▶ Problem details
Look through the listing below for the string "computer". Show each line where it occurs.

***

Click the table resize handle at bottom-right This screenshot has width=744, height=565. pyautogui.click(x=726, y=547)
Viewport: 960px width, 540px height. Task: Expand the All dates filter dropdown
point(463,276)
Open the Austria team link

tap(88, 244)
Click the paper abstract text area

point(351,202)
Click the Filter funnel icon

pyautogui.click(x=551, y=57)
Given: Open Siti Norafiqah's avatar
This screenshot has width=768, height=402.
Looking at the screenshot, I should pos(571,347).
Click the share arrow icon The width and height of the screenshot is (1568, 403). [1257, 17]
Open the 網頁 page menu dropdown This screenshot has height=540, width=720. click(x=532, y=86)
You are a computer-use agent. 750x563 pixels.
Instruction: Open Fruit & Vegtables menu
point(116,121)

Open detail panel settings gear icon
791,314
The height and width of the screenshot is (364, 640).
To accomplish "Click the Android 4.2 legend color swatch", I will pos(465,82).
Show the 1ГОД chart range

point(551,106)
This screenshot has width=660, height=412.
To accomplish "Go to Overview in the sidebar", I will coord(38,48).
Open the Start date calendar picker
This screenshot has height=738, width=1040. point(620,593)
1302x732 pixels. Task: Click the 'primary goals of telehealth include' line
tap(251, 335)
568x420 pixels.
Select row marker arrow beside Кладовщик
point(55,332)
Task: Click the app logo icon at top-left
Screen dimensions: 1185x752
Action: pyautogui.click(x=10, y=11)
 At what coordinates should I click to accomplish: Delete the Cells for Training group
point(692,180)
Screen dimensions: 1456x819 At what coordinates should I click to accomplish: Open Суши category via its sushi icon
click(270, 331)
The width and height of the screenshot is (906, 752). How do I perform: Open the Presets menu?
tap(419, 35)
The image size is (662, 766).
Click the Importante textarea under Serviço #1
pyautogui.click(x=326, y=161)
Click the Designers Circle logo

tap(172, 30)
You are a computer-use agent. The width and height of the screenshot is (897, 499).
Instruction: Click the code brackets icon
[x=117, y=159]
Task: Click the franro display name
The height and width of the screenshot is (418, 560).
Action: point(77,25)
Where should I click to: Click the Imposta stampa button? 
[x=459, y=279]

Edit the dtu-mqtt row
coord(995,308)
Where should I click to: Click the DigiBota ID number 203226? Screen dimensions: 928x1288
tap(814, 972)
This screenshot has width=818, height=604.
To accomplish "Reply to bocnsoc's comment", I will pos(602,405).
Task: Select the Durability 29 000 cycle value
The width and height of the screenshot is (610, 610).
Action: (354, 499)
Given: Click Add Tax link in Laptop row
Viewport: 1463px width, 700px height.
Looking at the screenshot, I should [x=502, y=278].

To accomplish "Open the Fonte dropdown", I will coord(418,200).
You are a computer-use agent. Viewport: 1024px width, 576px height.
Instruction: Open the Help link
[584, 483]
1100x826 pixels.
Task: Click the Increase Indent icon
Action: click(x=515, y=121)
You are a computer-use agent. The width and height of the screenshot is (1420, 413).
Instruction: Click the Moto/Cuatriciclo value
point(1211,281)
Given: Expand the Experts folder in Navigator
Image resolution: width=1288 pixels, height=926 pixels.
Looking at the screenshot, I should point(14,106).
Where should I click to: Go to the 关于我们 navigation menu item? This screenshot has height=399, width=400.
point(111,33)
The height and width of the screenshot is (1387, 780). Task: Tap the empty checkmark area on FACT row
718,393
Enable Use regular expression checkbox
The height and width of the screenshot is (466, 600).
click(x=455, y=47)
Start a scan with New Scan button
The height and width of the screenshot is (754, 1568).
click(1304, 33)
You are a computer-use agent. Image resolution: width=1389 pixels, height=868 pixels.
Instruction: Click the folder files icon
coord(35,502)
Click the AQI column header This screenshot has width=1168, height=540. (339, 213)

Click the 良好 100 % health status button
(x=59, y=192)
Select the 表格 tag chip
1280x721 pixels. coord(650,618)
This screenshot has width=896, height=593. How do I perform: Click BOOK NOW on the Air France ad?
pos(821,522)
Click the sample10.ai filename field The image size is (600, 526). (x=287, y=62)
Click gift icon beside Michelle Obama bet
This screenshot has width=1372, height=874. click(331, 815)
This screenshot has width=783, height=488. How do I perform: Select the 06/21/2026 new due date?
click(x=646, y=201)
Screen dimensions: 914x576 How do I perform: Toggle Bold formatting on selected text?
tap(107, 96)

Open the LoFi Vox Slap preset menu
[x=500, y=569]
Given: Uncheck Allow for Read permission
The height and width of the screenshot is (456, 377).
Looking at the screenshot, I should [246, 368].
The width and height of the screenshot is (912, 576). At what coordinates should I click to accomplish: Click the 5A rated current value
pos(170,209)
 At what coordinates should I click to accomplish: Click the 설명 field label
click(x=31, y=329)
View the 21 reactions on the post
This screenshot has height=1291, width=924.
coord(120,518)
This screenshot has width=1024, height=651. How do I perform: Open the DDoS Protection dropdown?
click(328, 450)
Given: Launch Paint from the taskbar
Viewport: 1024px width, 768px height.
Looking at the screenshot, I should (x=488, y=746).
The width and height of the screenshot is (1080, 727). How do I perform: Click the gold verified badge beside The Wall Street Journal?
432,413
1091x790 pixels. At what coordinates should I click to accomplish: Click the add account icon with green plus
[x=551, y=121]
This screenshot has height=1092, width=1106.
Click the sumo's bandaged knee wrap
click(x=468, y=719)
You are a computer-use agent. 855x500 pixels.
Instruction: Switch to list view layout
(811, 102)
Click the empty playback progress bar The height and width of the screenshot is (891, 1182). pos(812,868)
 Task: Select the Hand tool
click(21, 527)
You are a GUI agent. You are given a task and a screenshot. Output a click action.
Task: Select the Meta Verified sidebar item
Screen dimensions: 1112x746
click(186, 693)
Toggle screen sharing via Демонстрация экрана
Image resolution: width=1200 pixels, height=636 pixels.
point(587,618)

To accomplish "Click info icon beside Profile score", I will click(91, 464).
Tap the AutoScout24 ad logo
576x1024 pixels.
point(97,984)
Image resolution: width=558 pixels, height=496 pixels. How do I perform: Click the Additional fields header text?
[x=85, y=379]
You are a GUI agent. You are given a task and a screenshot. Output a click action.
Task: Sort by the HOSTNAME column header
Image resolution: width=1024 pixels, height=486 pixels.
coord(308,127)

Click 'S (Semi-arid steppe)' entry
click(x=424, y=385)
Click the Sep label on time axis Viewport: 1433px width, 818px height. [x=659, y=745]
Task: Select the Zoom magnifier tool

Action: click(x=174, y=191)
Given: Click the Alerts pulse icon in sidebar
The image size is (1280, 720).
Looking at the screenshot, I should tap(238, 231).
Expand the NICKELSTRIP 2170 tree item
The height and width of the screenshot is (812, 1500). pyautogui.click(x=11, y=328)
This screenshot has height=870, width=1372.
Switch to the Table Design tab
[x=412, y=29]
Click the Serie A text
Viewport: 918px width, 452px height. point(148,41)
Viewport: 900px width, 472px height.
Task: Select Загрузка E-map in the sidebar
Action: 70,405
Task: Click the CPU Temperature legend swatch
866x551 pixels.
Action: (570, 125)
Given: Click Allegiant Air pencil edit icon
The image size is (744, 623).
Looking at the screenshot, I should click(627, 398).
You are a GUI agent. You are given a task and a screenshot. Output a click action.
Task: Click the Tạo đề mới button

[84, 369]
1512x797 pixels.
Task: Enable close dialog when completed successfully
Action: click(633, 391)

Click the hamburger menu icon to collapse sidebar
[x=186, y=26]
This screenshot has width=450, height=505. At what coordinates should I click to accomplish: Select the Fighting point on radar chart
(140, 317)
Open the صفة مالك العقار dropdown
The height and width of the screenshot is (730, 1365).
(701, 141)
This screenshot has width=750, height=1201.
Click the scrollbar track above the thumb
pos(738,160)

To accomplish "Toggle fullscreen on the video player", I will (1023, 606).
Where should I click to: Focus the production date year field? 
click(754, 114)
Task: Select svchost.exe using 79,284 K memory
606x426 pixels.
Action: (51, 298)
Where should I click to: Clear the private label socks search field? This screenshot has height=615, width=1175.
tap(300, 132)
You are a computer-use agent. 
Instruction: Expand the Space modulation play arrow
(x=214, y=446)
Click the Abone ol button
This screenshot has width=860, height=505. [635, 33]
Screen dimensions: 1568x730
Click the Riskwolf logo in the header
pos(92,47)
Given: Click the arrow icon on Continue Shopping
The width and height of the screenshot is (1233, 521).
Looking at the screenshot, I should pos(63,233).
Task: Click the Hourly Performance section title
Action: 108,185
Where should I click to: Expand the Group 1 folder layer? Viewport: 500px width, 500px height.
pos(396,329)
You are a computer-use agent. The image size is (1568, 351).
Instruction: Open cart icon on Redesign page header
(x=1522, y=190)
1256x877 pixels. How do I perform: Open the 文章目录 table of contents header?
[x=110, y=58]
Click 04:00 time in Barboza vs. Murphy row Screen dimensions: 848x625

***

▶ Response
You are a computer-use agent. 750x563 pixels.
You are a computer-use agent. The width and height of the screenshot is (897, 499).
You are a computer-use agent. Viewport: 1024px width, 576px height.
You are a computer-use agent. The width and height of the screenshot is (1420, 413).
You are a computer-use agent. Image resolution: width=1389 pixels, height=868 pixels.
You are a computer-use agent. 855x500 pixels.
You are a computer-use agent. 
You are a computer-use agent. The image size is (1568, 351).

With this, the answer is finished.